Announcement

Sloan Foundation funds Ethics in Data Research exploratory project

(CC BY-NC-ND 2.0-licensed photo by Biblioteca Centro Lincoln.)

The Alfred P. Sloan Foundation is supporting a project by Data & Society to better understand the needs of computer science researchers as they navigate emerging issues of privacy, ethics, and equitable access to data at different phases of the research process.

New and complex data sets raise challenging ethical questions about risk to individuals that are not sufficiently covered by computer science training, ethics codes, or Institutional Review Boards. The use of publicly available, corporate, and government datasets may reveal human practices, behaviors, and interactions in unintended ways, creating the need for new kinds of ethical support.

Qualitative interviews with computer scientists, librarians, and ethicists or key staff at professional associations will be combined with a literature review to examine various levers for providing support for ethics issues in computer science research. Through mapping the results of our investigation, this project seeks to explore the current and potential collaboration between academics, librarians, funders, nonprofits, and other stakeholders in supporting ethical oversight of data-intensive research.

This exploratory project builds on the emerging support systems, including assistance from the research library, for computer science researchers that has resulted from Data Management Plans required by federal funders.

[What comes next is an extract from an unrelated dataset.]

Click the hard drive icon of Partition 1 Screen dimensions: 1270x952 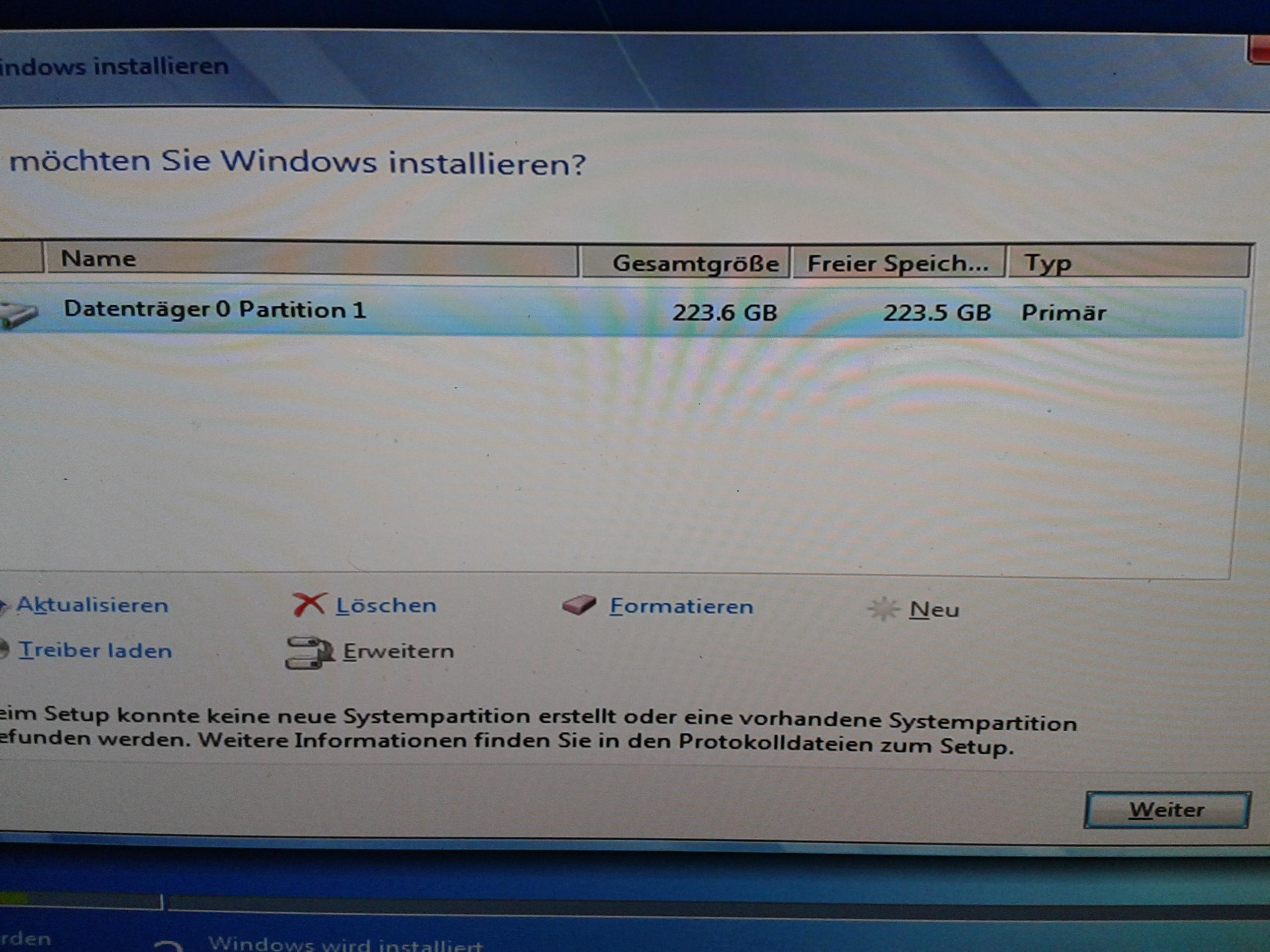pyautogui.click(x=18, y=315)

Drawing on their data management skills and knowledge of information ethics, academic librarians may be well poised to act as partners to computer science and engineering researchers throughout the research process, including the use of third-party data.

The project will be led by Dr. danah boyd, founder and president of Data & Society, and Bonnie Tijerina, a Data & Society fellow and founder and president of Electronic Resources & Libraries. Dr. Rachelle Hollander, Director for the Center for Engineering, Ethics, and Society at the National Academy of Engineering, will serve as project advisor. Emily F. Keller will serve as the project coordinator.